「どうして……?」
「なんとなく、そうなのかなぁって思ったの。みんなの机にこの花を置いてたのって、せつなさんなんだよね?」

 優は、机の上にある出来上がったばかりの花を1つ手に取ると、それを軽く振りながらせつなの顔を覗き込む。せつなは、優の問いに素直に肯いた。

「この花の話を聞いた時は、正直怖かったの」
「……やっぱり……そうだよね」

 せつなは小さく言葉を漏らすと、寂しそうに俯いた。

「……ごめんね。事情を知らなかったから。……でも、せつなさんと仲良くなって、改めて思い返してみたの。どうして、机の上にお花を残したんだろうって」
「そんな事、考えなくても分かるじゃないか」

 優が真剣な口調で話す中、浩志が呆れたように口を挟んだ。

「うっかり、置き忘れだろ?」

 あっけらかんと言い放つ浩志を、優とせつなは無言で睨みつけた。二人の鋭い視線にものの見事に萎縮した浩志は、思わず眉をピクリと震わせ口を閉じた。

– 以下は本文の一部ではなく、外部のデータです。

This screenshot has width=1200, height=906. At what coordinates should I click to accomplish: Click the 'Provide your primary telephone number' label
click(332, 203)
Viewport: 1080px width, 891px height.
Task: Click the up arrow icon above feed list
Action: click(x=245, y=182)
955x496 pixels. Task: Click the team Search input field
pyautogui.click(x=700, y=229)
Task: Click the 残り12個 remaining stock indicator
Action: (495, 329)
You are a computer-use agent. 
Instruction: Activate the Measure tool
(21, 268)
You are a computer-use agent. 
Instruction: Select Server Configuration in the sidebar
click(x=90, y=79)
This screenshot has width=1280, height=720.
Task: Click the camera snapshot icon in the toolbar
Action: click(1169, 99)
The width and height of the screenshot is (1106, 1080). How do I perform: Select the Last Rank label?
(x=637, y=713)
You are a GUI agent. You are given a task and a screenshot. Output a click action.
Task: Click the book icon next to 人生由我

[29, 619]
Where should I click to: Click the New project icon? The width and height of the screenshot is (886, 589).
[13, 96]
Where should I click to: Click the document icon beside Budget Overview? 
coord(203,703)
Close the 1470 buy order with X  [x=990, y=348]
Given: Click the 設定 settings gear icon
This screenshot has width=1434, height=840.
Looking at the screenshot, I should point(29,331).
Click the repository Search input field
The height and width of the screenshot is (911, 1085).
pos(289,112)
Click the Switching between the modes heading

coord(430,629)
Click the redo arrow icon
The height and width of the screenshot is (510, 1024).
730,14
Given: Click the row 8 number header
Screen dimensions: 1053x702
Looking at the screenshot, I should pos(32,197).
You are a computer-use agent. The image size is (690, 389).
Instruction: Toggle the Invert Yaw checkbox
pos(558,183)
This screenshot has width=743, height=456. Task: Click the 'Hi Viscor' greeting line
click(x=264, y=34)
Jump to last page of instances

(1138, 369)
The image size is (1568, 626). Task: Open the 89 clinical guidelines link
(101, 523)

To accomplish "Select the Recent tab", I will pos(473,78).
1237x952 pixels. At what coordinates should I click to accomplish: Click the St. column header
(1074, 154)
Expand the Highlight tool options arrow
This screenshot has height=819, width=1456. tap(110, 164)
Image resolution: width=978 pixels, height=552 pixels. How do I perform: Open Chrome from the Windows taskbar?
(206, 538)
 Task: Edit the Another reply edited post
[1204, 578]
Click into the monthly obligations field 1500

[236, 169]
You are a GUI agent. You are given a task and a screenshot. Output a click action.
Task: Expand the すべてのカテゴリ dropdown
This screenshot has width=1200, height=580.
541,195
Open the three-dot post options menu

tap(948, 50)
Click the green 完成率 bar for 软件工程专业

「あのさ。このお花を、自分の代わりに蒼井ちゃんに渡して欲しいって思ってたんじゃない? 出来れば沢山の人に渡して、みんなにお祝いして欲しいって思ってたんじゃない?」

 せつなは口をぎゅっと結び、優の目だけを見据えている。しかし暫くすると、固く結ばれていた口元はフルフルと震え出し、やがて、せつなの震える声が溢れ出た。

「……うん。そうなの。優ちゃんは、なんでも分かっちゃうんだね」
「分かるわけじゃないよ。私がせつなさんの立場だったらって考えたの。それで、誰でもいいから私の代わりに私の気持ちを伝えてほしいって、そう思っただけ」
「……でも伝わらなくて、結局、怖がられてゴミ箱に捨てられちゃった」

 瞳に水の膜を張りながらエヘッと笑うせつなの手を取り、優は頭を下げる。

「ごめんね。早く気付いてあげられなくて」
「ううん。もう平気。だって、成瀬くんと優ちゃんが気づいてくれたから」

 優は少女の頭をひと撫ですると、優しく微笑んだ。しかし、その表情とは裏腹に凛とした声をせつなに向ける。

「私たちはせつなさんの存在に気がついて、そして、友達になった。友達の願いだもの。私たちにできることなら、何だって全力で協力する。だけどね、せつなさん。これは、あなたの願いなの。だったら、あなたは私たち以上に、全力で事に当たらなくちゃ」
「え? それって、どういう……?」

 突然の優の厳しい物言いに、不安そうに顔を曇らせるせつな。そんな少女に優は、ニカリと笑いかける。